If you are ever through Bismarck/Mandan, make sure you call cloverdale meats and see what their price is.  I get mine there for about 2 bucks a pound (last time was 2.09, time before that was 2).  They want about a weeks notice and you have to buy them by the case.  The two cases I got were 22 and 30 pounds.  So 45-60 bucks a case.  And they are skin off and done under USDA supervision.

Bigfish


----------



## smoking b (Nov 30, 2012)

kryinggame said:


> Good god man, 45lbs!!!  Are you starting your own bacon company. lol





SmokinHusker said:


> When I order them at $2.99 lb I have to order 65 lbs with skin on!


That's what I need to do - find somewhere to buy a case at a decent price. It's nothing for me to eat 3lbs at a pop for breakfast.

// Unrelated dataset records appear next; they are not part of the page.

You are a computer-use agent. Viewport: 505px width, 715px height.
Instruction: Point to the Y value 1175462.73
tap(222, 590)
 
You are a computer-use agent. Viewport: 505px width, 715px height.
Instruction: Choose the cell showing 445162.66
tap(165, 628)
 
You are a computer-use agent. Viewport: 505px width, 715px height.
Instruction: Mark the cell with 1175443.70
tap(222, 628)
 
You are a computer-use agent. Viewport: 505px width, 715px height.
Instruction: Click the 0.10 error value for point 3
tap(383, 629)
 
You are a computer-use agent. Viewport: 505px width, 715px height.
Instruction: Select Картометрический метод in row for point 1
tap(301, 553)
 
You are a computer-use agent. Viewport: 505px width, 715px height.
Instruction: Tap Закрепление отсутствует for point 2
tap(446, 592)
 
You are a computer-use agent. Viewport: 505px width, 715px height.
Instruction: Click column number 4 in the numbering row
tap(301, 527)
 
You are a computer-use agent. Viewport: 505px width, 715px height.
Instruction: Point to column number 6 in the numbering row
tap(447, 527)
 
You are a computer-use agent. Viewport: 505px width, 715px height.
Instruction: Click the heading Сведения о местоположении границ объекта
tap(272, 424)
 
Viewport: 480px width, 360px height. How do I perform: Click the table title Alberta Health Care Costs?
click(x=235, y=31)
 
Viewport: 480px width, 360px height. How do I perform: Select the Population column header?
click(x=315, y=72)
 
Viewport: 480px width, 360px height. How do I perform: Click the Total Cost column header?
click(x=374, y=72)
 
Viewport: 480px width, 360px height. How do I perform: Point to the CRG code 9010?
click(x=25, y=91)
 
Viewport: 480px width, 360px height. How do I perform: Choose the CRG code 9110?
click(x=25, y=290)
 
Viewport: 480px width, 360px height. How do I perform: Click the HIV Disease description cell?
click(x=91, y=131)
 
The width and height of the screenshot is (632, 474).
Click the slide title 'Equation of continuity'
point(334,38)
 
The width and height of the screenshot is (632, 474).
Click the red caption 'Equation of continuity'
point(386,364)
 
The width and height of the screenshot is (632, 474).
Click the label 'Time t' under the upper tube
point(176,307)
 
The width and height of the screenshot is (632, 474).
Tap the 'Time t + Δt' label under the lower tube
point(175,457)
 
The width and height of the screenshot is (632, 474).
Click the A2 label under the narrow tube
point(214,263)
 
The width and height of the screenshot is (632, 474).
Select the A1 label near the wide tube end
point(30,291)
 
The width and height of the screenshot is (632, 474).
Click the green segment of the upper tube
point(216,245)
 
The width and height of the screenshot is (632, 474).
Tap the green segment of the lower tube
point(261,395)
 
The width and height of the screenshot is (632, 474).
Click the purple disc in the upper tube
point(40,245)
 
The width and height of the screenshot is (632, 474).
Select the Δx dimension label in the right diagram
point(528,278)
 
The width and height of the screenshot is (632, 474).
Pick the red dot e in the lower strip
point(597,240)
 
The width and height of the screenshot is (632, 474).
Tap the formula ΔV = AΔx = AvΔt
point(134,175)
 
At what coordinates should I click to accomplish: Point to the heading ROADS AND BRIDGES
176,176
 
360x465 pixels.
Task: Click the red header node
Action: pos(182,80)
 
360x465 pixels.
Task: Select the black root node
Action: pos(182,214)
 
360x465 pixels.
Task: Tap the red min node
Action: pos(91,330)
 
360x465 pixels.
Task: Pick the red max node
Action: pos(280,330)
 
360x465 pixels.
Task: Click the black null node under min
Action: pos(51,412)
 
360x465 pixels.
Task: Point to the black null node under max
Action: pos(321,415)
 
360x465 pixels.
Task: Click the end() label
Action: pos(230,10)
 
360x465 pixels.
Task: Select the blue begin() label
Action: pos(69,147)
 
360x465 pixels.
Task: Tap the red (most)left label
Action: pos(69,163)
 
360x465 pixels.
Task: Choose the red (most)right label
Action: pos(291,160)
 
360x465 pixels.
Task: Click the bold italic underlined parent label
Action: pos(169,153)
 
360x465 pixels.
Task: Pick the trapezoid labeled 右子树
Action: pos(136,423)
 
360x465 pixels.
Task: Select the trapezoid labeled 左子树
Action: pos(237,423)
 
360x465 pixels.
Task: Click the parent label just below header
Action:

I LOVE BACON!!


----------



## smoking b (Nov 30, 2012)




----------



## smoking b (Nov 30, 2012)




----------



## twinfallsid (Dec 1, 2012)

kryinggame said:


> Good god man, 45lbs!!!  Are you starting your own bacon company. lol


The 45 pounds will be Christmas presents this year.  The five slabs are resting in the fridge, with pink salt and Monterey Steak Seasoning.

The slabs came with the skin off.


----------



## xfitjay (Dec 1, 2012)

I've been getting my bellies from an Amish market in the area. They want $3.75/lb. I talked to the guy in charge of the meat department of a local family run grocery store much closer to me and he'll charge me $3.69/lb. Since it would be a special order I'd have to buy whatever amount they get in. Seems crazy to me since I can get pork shoulder at Costco for $1.69/lb. Guess I'll be making more buckboard bacon. The Whole Foods close to me has trimmed centers without the skin for $6/lb.


----------



## pearlheartgtr (Dec 4, 2012)

The last time I checked at Restaurant Depot, a 35# case of bellies ran between $50-60. I'd pick one up but I just don't have the freezer space for that so I am relegated to buying the 3/4# mini slabs (skin on w/ some rib bone) from Compare Foods for $2.99/#. I checked a couple of local Asian markets but all they have are 1-2" wide belly strips for $3.49/#.


----------